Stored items
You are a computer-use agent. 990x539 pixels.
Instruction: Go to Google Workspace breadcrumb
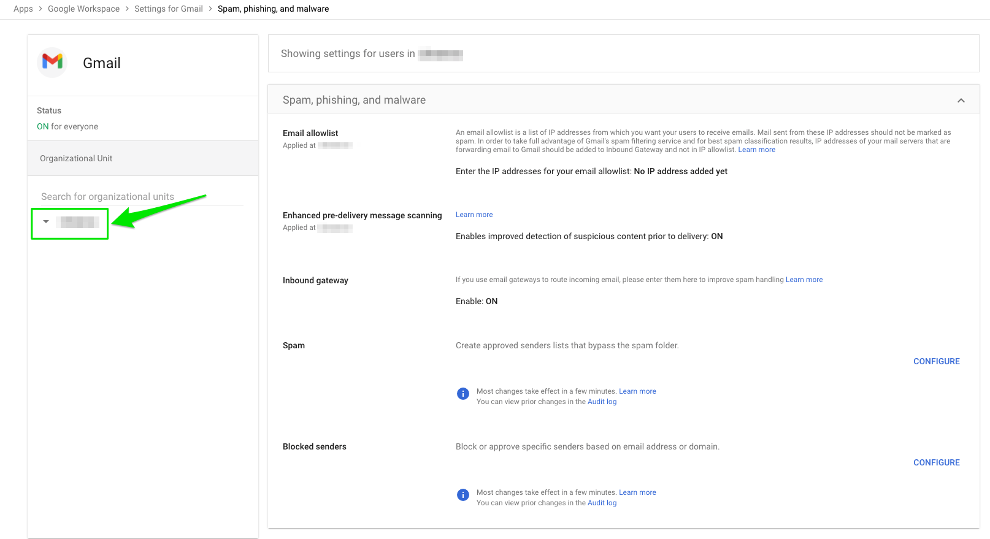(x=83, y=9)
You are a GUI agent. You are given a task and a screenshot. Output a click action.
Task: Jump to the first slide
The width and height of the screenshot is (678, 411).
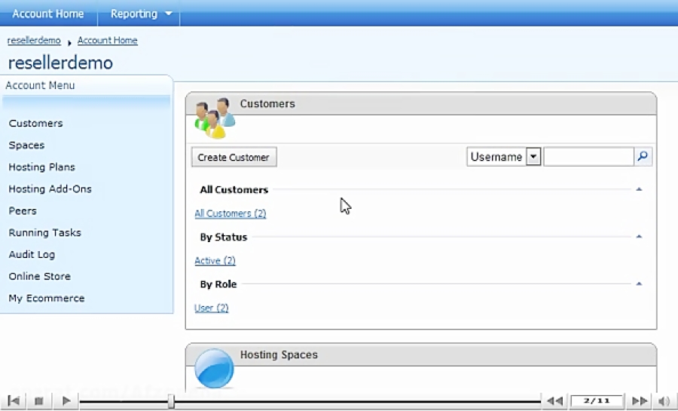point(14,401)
...
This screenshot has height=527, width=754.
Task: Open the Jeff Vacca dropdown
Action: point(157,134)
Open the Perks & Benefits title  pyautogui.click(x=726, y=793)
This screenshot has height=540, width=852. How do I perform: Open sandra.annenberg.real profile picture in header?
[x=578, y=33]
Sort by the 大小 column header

→ Exercise description
Search the data for the word "click" and copy each line where it appears.

→ Output
You are a GUI agent. You are given a task and a screenshot. Output a click action.
Open the Perks & Benefits title  pyautogui.click(x=726, y=793)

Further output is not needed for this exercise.